母が、優しく暖かな母が、灼熱の炎に焼かれる、そんな悪夢を見続けていました。
決して消えない煉獄の炎に焼かれながらも、母は僕に優しく手を差し延べて来る……それがまた、幼い僕には恐ろしかった。
延々と繰り返される悪夢もやがて一陣の風雪によって吹き飛んで行きました。
気が付くと、僕は知らない土地にいました。
見上げると、穏やかな風で静かに揺れる緑の天井――そこは大きな、とてつもなく大きな<樹>の根元だったのです。
何故そこにいたのか、どうやってそこに来たのか、どれだけの時間がそこで過ぎたのか。何も解りません。

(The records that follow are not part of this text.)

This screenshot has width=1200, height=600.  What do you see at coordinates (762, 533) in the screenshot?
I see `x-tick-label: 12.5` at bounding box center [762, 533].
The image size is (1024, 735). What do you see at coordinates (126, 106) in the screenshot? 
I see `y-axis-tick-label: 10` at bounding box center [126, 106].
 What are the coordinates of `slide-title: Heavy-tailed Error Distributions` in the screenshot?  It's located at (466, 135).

一つはっきりしていたのは、ここが僕の故郷(ふるさと)では無い、と言う事だけでした。
それから僕はしばらく歩き、小さな町に辿り着きました。
まだ子供だった僕には仕事も食事も住居も無く、道端で意地汚く生きる他ありませんでした。
春、夏、秋――そしてまた、冬が。その町で、その土地で迎える、最初の冬が訪れました。
苦しい生活でしたが、そこは故郷(ふるさと)に比べ、幾らか暖かく、僕は何とか生きることが出来ていました。
ある日、ある寒い日。
僕はその町にある林道の奥、豪華な屋敷の近くを歩いていました。
ふっ、と。僕の肩に何かが降りてきました。
それは、白く、淡く、そして小さな――
刹那、僕は弾かれるように天を仰ぎました。
見ればそこあったのは、一面の白。
いつの間にか青空には厚い雲が幾重にも折り重なっていて、そこから、たくさんの、たくさんのたくさんのたくさんのたくさんの。
――次の瞬間、何故か僕の視界は紅く染まりました。
僕は狂ったように笑い声を上げて、目に入ったお屋敷を――
――遠く燃え盛る炎を眺めながら、僕は記憶(全て)を取り戻しました
泣きながら笑っている<童>(こども)。差し延べられた手を払って。
炎に焼かれ苦しみ悶える母。差し延べられた手を払って。
瓶の中身をぶちまける僕。差し延べられた手を払って。
ああ、僕だったんだ。母を焼いたのは、僕だったんですよ。
何故(どうして)そんなことをしたのか――それも今でははっきりと解ります。
寒かったんですよ。酷く寒かった。どうしようも無く寒かった。
寒くてしょうがないから、暖を取らなくちゃいけなかったから、火を点けたんです。
ごめんなさいおかあさん、とても暖かかった。
ありがとうおかあさん、とても暖かかった。
――そういえば、ここも。
ここも、とても寒い――」
(一面の雪化粧。
煌々と燃え盛る炎の中から立ち昇るのは、煙と笑い声。